Faster Randomized Methods for Orthogonality Constrained Problems
Boris Shustin, Haim Avron
TL;DR
The paper addresses optimization problems with generalized orthogonality constraints by integrating randomized preconditioning into the Riemannian optimization framework. The authors design constant SPD metrics ${\bf M}$ constructed from data sketches to approximate Gram matrices, yielding well-conditioned Riemannian Hessians and faster convergence for problems like canonical correlation analysis (CCA) and Fisher linear discriminant analysis (FDA). They provide theoretical guarantees bounding the Hessian condition number via sketch quality and demonstrate substantial empirical speedups on real and synthetic datasets, including warm-start benefits. The approach reduces preprocessing costs to near-linear in data size while preserving convergence behavior across zero, first-, and second-order Riemannian methods.

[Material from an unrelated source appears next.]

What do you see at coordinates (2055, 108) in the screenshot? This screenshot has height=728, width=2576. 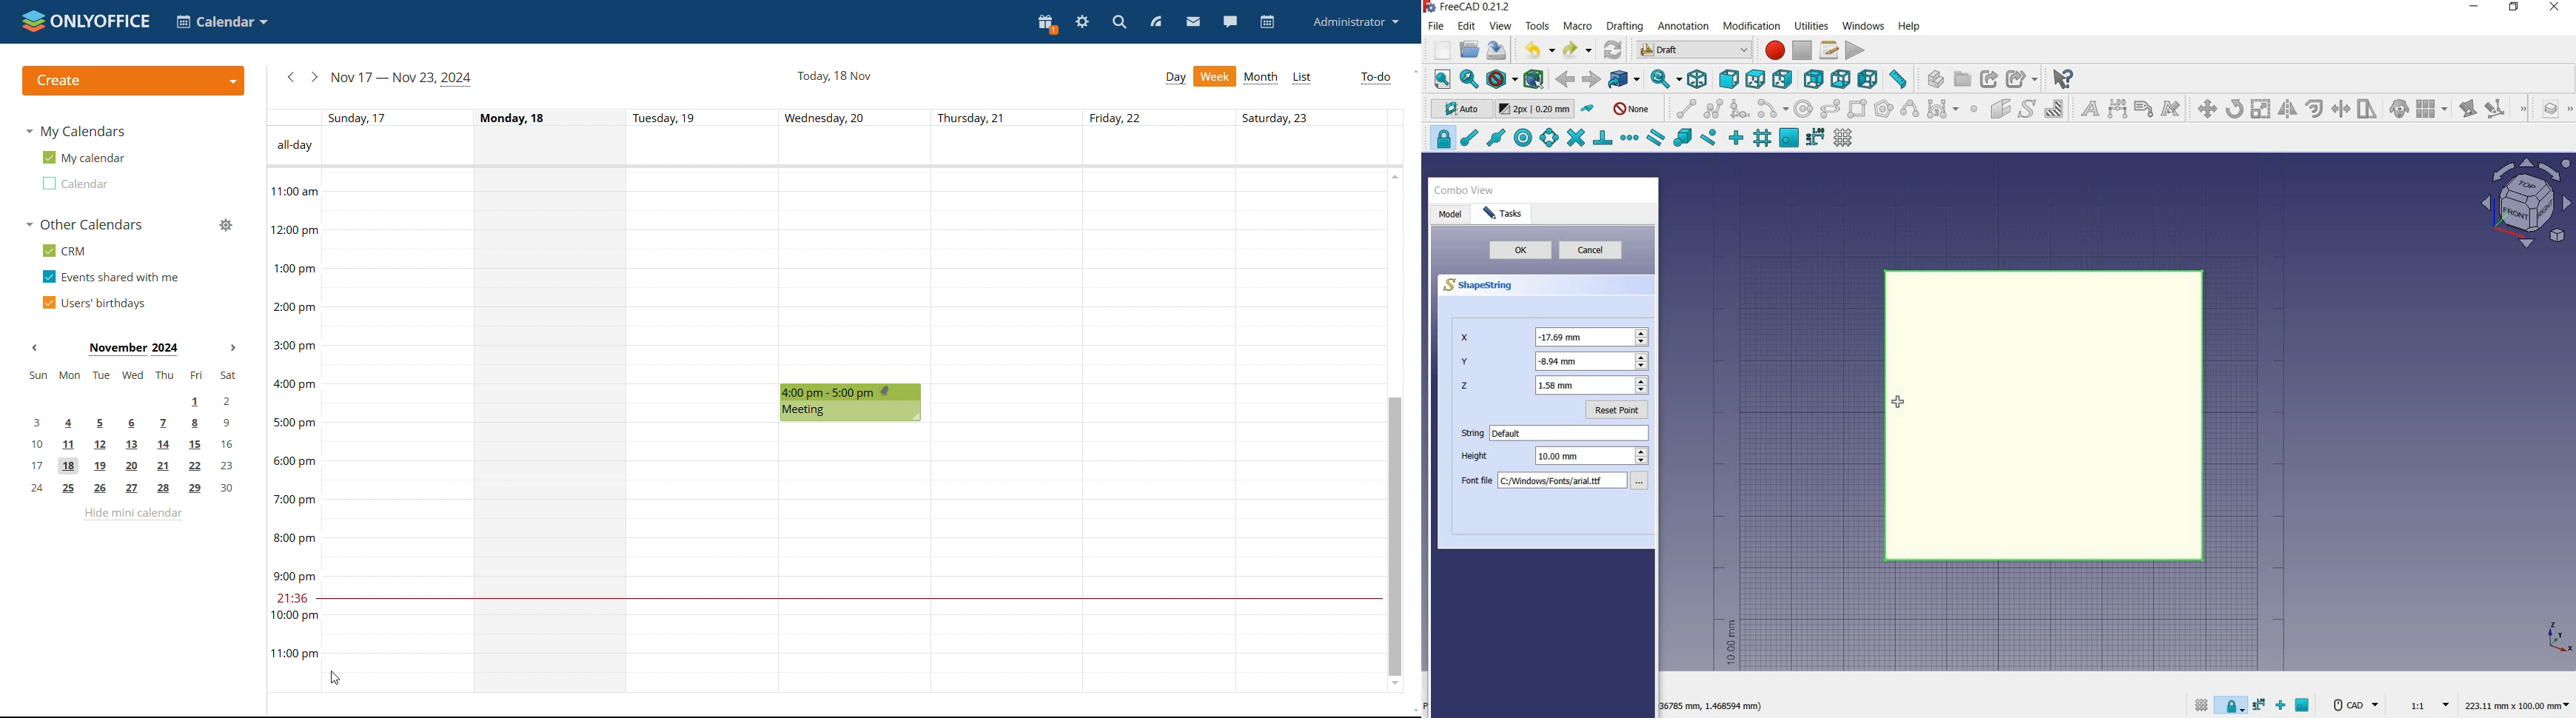 I see `hatch` at bounding box center [2055, 108].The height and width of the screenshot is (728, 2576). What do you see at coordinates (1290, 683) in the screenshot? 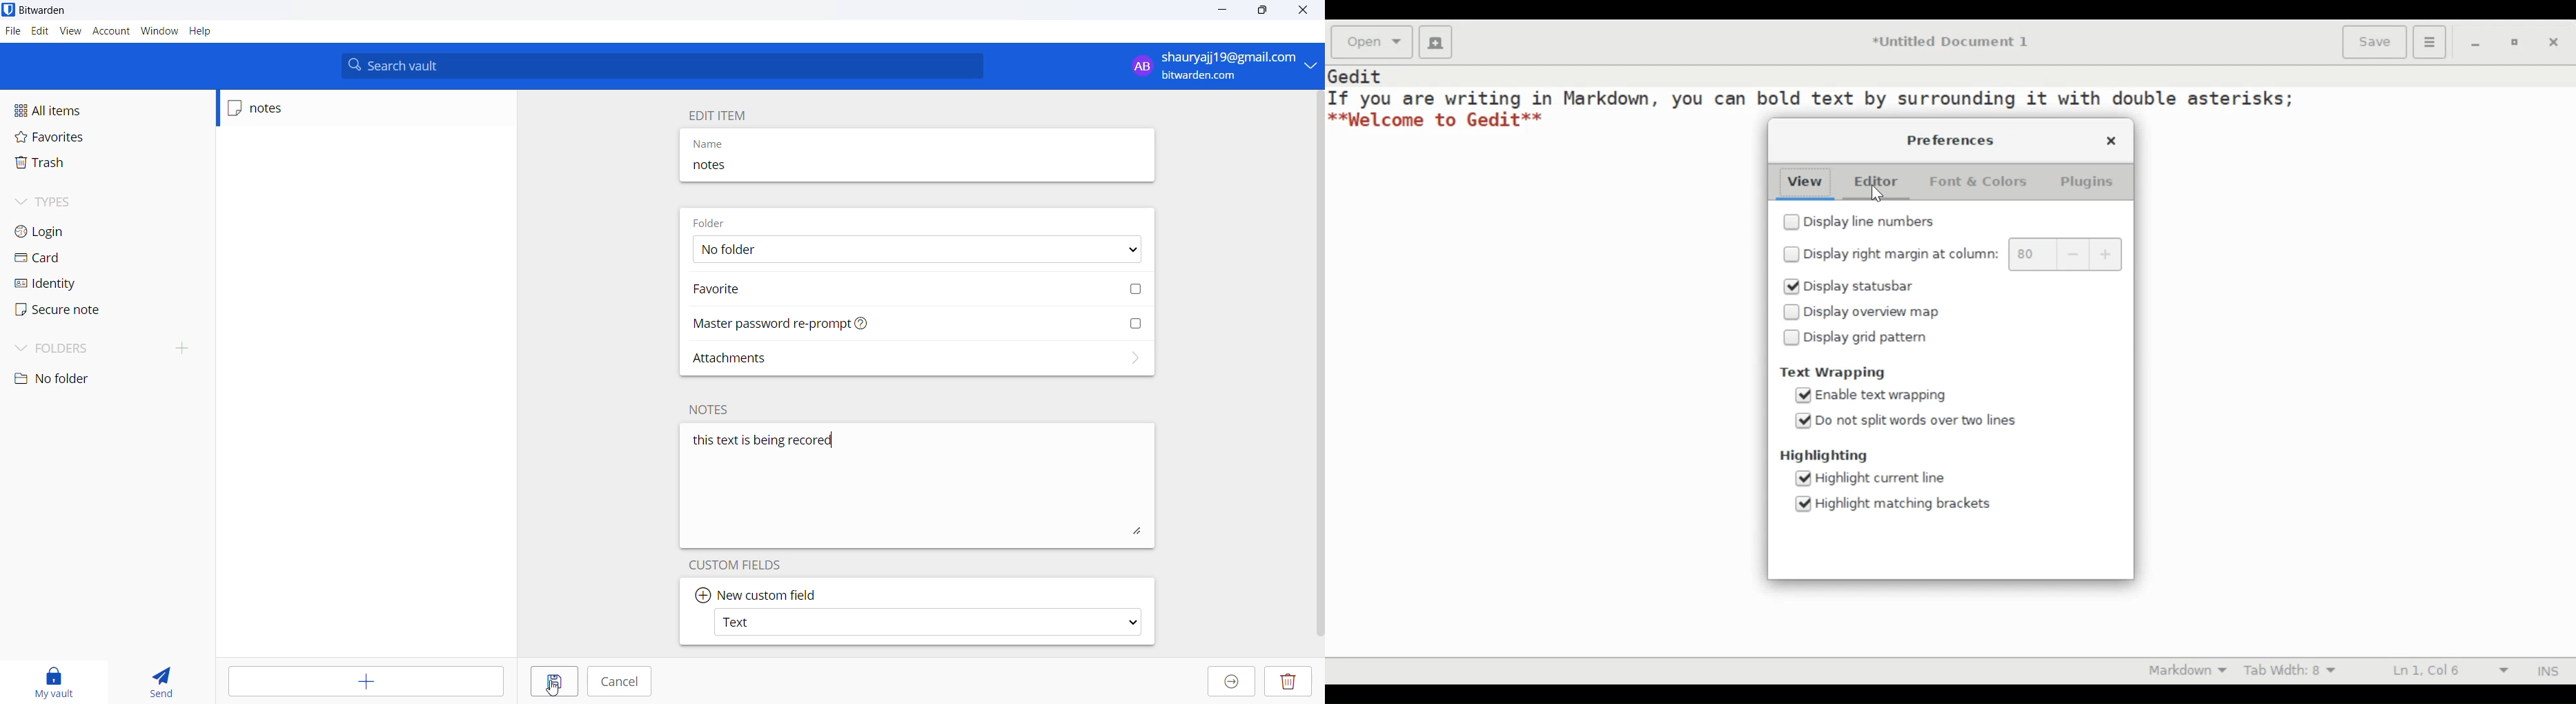
I see `delete` at bounding box center [1290, 683].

Overall, the work offers a practical, theory-backed pathway to scalable optimization under orthogonality constraints with broad applicability in data analysis tasks.
Abstract
Recent literature has advocated the use of randomized methods for accelerating the solution of various matrix problems arising throughout data science and computational science. One popular strategy for leveraging randomization is to use it as a way to reduce problem size. However, methods based on this strategy lack sufficient accuracy for some applications. Randomized preconditioning is another approach for leveraging randomization, which provides higher accuracy. The main challenge in using randomized preconditioning is the need for an underlying iterative method, thus randomized preconditioning so far have been applied almost exclusively to solving regression problems and linear systems. In this article, we show how to expand the application of randomized preconditioning to another important set of problems prevalent across data science: optimization problems with (generalized) orthogonality constraints. We demonstrate our approach, which is based on the framework of Riemannian optimization and Riemannian preconditioning, on the problem of computing the dominant canonical correlations and on the Fisher linear discriminant analysis problem. For both problems, we evaluate the effect of preconditioning on the computational costs and asymptotic convergence, and demonstrate empirically the utility of our approach.